[Andrew Richards] "You've just made the case to cancel the Mac Pro. If no one needs something more powerful (and necessarily more expensive) than a single processor, then the top end iMac is all anyone needs. "
I'm not sure we're quite there yet, and in any event CPU isn't the only compelling advantage of the Mac Pro -- internal expansion (particularly PCIe slots) is also important. (Though that probably won't be true if Intel's plans to ramp 100 Gb/s Thunderbolt pan out.)
[Andrew Richards] "Isn't the demographic for the Mac Pro the professional Mac user who really needs the most computing power they can reasonably stuff into a mass-market box? "
I think the issue is that at some point, as CPU performance keeps increasing, dual socket towers won't be any more "mass-market" than refrigerator-sized computers are today.

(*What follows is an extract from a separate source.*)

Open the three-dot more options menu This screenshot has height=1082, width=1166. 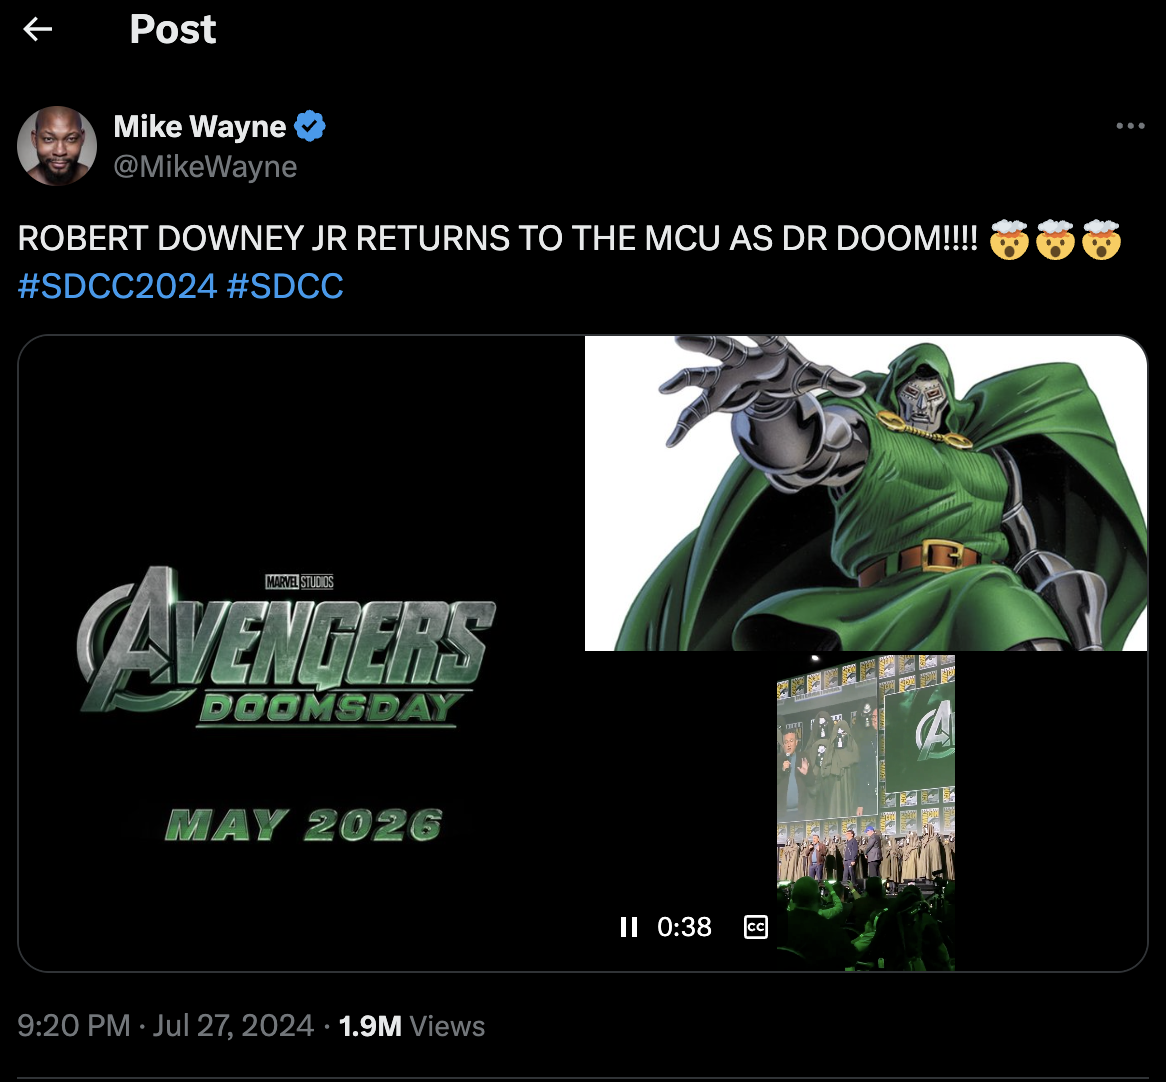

[Andrew Richards] "For decades, we've been able to do things with lesser boxes that used to take bleeding edge rigs only a few years earlier. What makes 2012 the year that our expectations plateau?"
I'm not sure it is 2012, but I don't think it's that far off. The market keeps shrinking. It used to be that practically every profssional Photoshop user had a compelling need to buy a high-end tower; now 2D bitmap editing just isn't demanding enough for most of them to bother. Offline video editing has also basically followed this path, and online editing/color grading are going to follow shortly. When you can grade 4K in real-time on a laptop (probably within five years), how many people in our market will still care about owning a dual socket tower?